By mid-spring 2005, however, a new DDI (design, development & integration) contract was signed. The Navy designated 4 Prime Contractors, to be coordinated through a Navy-Industry DDG-1000 Collaboration Center run by Raytheon. The current Prime Contractors are:

General Dynamics Bath Iron works (ship design & build)

Raytheon (mission systems integration which includes sensors, combat systems, electronics, and the PVLS)

BAE Systems (AGS gun system)

Northrop Grumman Ingalls (ship design & build, relinquished build role)

On Nov 23/05, the Undersecretary of Defense for Acquisition signed the “destroyer acquisition memorandum,” approving the DDG 1000 program to proceed with Milestone B, and commencing detail design and construction of the first ships. On April 7/06, the program got its second name change from DD-21 and then DD (X), to its official and formal designation as the DDG-1000 Zumwalt Class.

As construction begins, Congressional resolutions have dissolved the US Navy’s original “winner take all” shipbuilding approach; the first 2 DDG-1000 destroyers will now be built at Northrop Grumman’s Ingalls yard in Pascagoula, MS; and at General Dynamics’ Bath Iron Works in Bath, Maine. This was expected to add up to $300 million to the cost of each ship, but was expected to help to keep the USA’s industrial base options open for future efforts like CG (X) etc.

Strong arguments can be made for both the Navy’s original option and Congress’ mandated approach… and have been. Under the Navy’s proposed new “Dual Lead Ships Strategy,” the USN planned to benchmark these lead ships from each shipyard against each other, and revisit its options around FY 2009.

That became a moot point when the DDG 1000 program was truncated at 3 ships, a development that ironically led the program back to its original single-builder strategy.
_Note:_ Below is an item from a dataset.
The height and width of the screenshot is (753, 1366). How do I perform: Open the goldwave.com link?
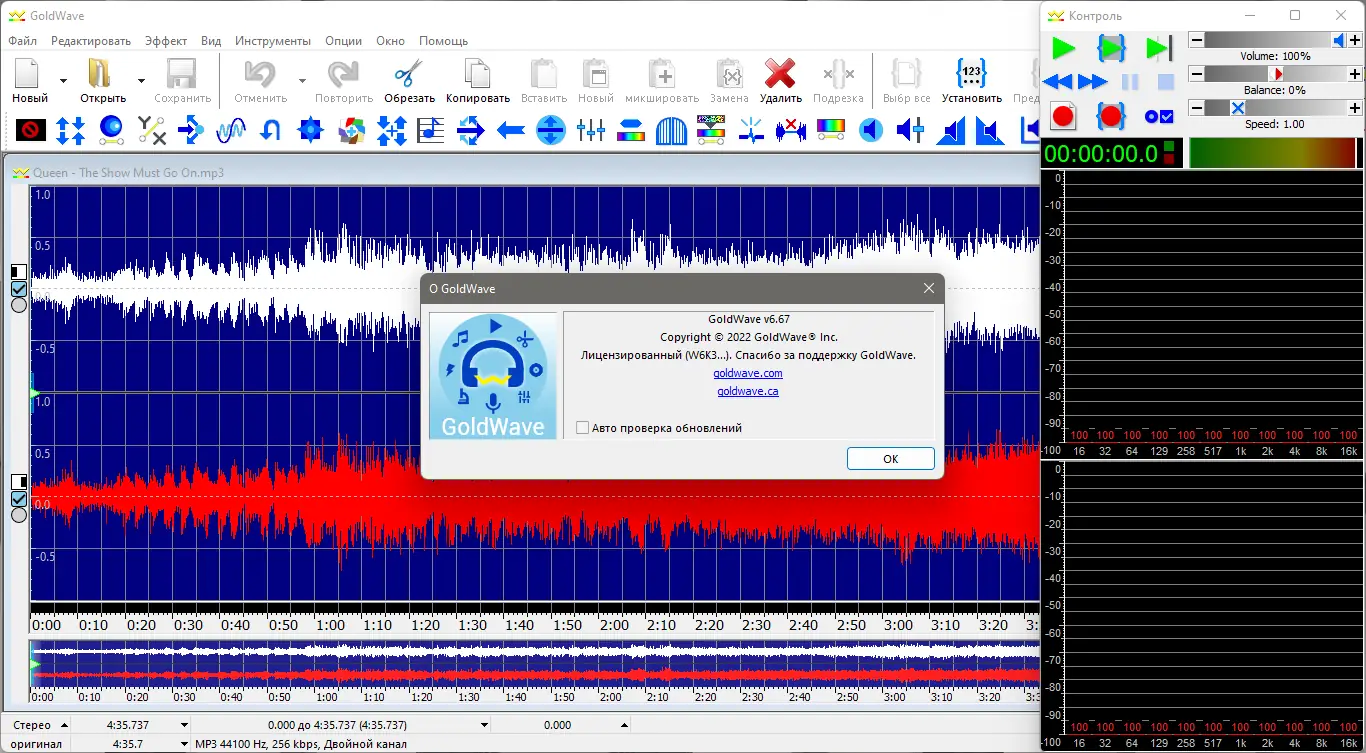click(748, 373)
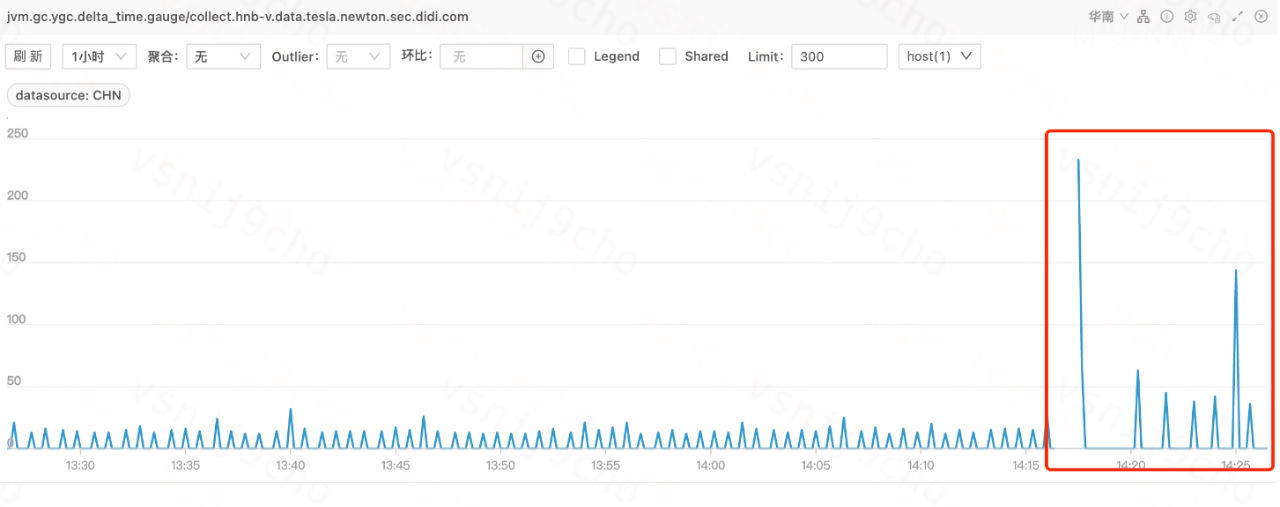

Zumwalt Class ships will be built at Bath Iron Works, with Northrop Grumman (now Huntington Ingalls) supplying the composite deckhouse superstructure for all 3 ships.

CG (X) was slated for termination in the FY 2011 budget, and will be replaced by DDG-51 “Flight III” destroyers as of about 2016. Those ships will be built in alternating yards by General Dynamics Bath Iron Works and by Northrop Grumman. The question now is whether cost growth and engineering challenges for the Flight IIIs will begin to push them to a level that re-starts debate over building more Zumwalts.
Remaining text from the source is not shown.